David Lynch's domestic innards and emotional histories are examined under the saccharine afternoon light of the Hollywood Hills in DAVID LYNCH: THE ART LIFE. Matching the impressionistic storytelling and recognizable style of its sole subject, this documentary oozes coded imagery out of every frame.
A film for David Lynch lovers and loathers alike, it offers a meditative insight into his life before the creation of the cult favorite ERASERHEAD. Artworks, filmed snippets, and photographs are sutured together to tightly conform to the biographical arc of what Lynch chose to share (or, at least, what made it past the editing room). Inside this carefully composed plot are kernels of expressive human existence. A potent piece of Lynch-wisdom was even folded inside the film's subtitle: "the art life" is drinking coffee, smoking cigarettes, and painting. And that is precisely what you will watch him do, suspended in contented captivation, for the entirely of the film.

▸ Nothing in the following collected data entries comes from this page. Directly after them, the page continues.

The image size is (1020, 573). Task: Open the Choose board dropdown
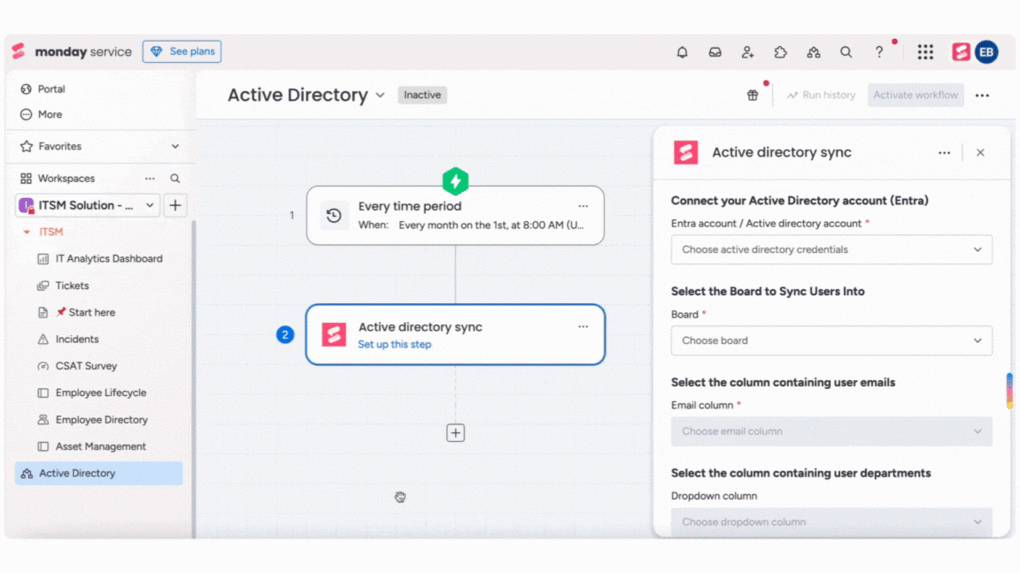(x=831, y=341)
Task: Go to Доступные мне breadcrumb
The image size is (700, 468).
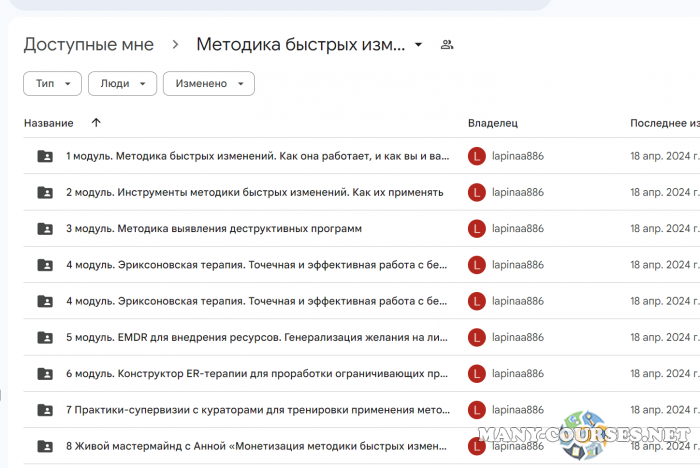Action: pyautogui.click(x=89, y=44)
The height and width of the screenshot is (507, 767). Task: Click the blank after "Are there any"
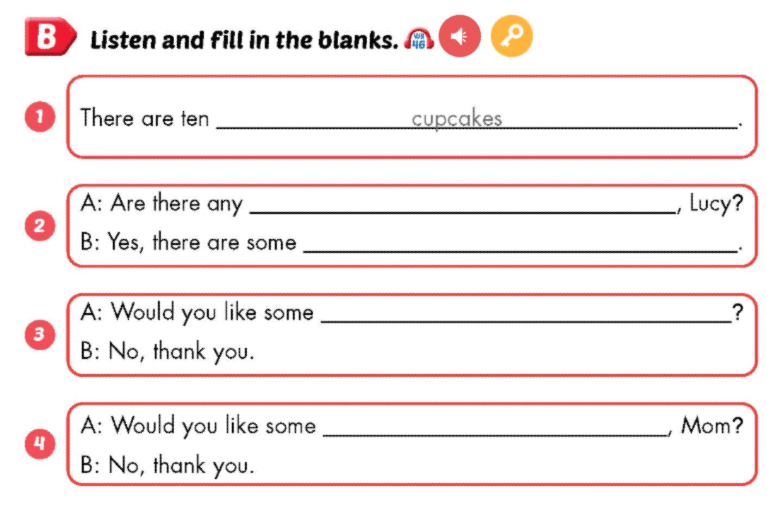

Some of the most haunting moments in DAVID LYNCH: THE ART LIFE happen when he is not speaking at all. One particular image circulates through the film a number of times and has burned itself onto my corneas. In it, Lynch is manipulating a gooey patch of apricot-tinted balloon latex across the surface of an already overworked piece of canvas. The camera rests on his gloved hands just long enough before returning to the other richly textured surfaces and sounds of Lynch's life and home. At times, the fact that Olivia Neergaard-Holm, John Nguyen, and Rick Barnes are new to directing steadily shows, but, here, in moments like these, they achieve a depth of visual storytelling typically reserved for artful nature or food documentaries. Moreover, cinematographer Jason S. clearly worked with this team of fresh co-directors to create a steady, unyielding portrait of a master filmmaker.

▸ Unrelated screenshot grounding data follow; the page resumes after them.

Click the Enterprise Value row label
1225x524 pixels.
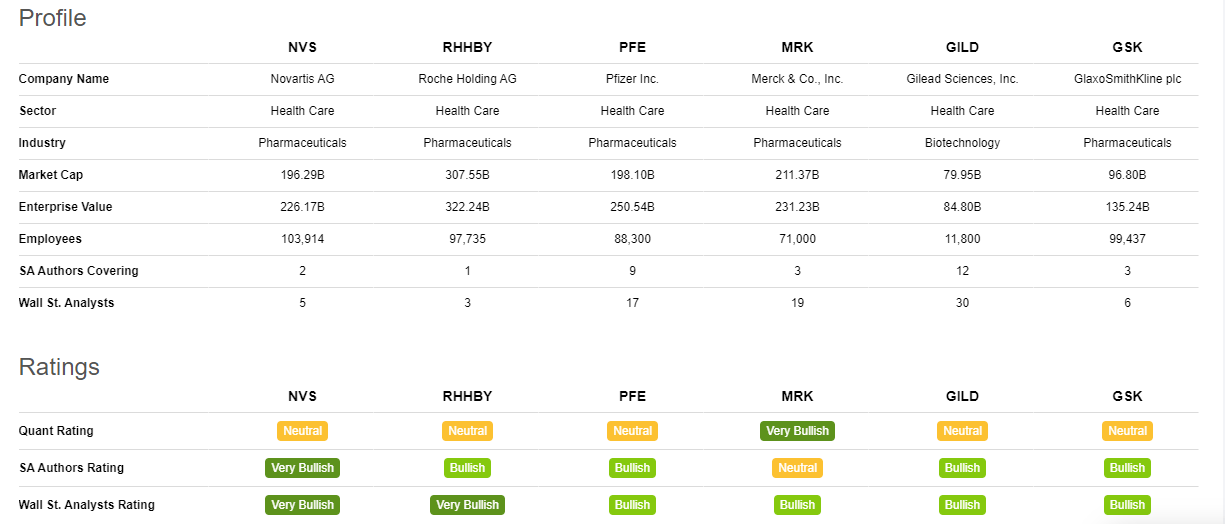click(x=65, y=207)
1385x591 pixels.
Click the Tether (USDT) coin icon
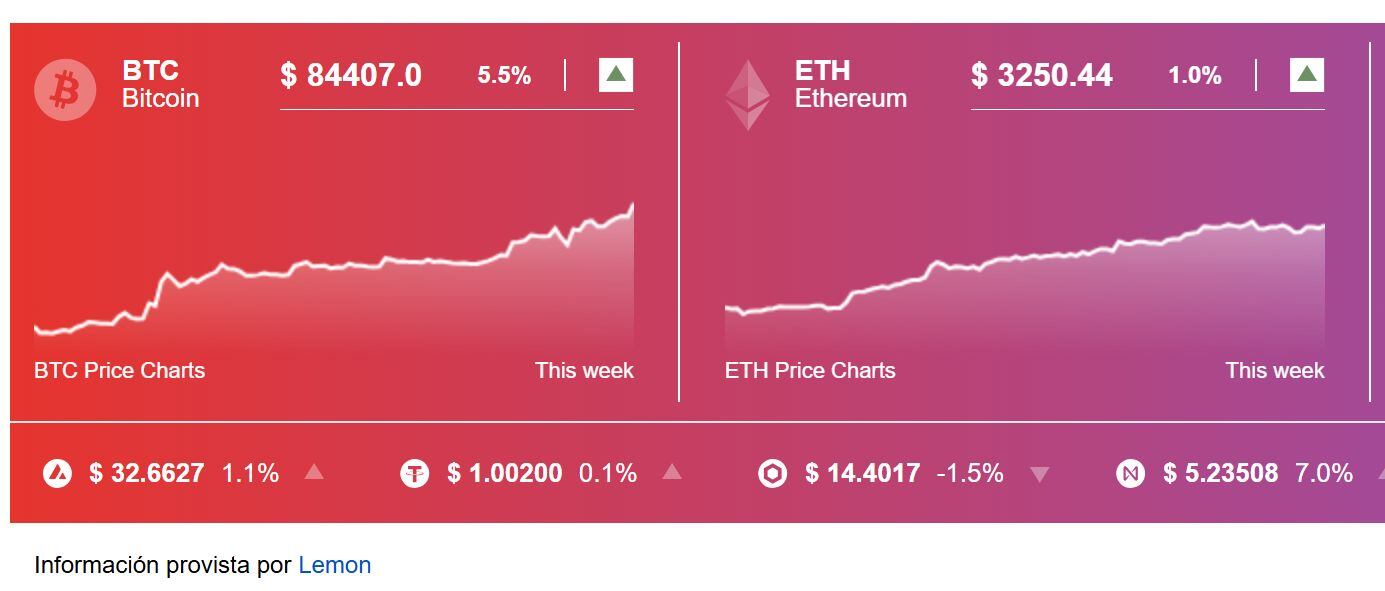point(417,473)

DAVID LYNCH: THE ART LIFE may not readily offer fans a behind-the-scenes tour of his most enduring cinematic works, but it does present a compelling and persuasive testament to his creative identity. After ninety-minutes of having digital David Lynch proselytize his learned ways in my studio apartment, I have found myself ready to pick up a pack of cigarettes and a palette of Crayola watercolors at the closest drug store.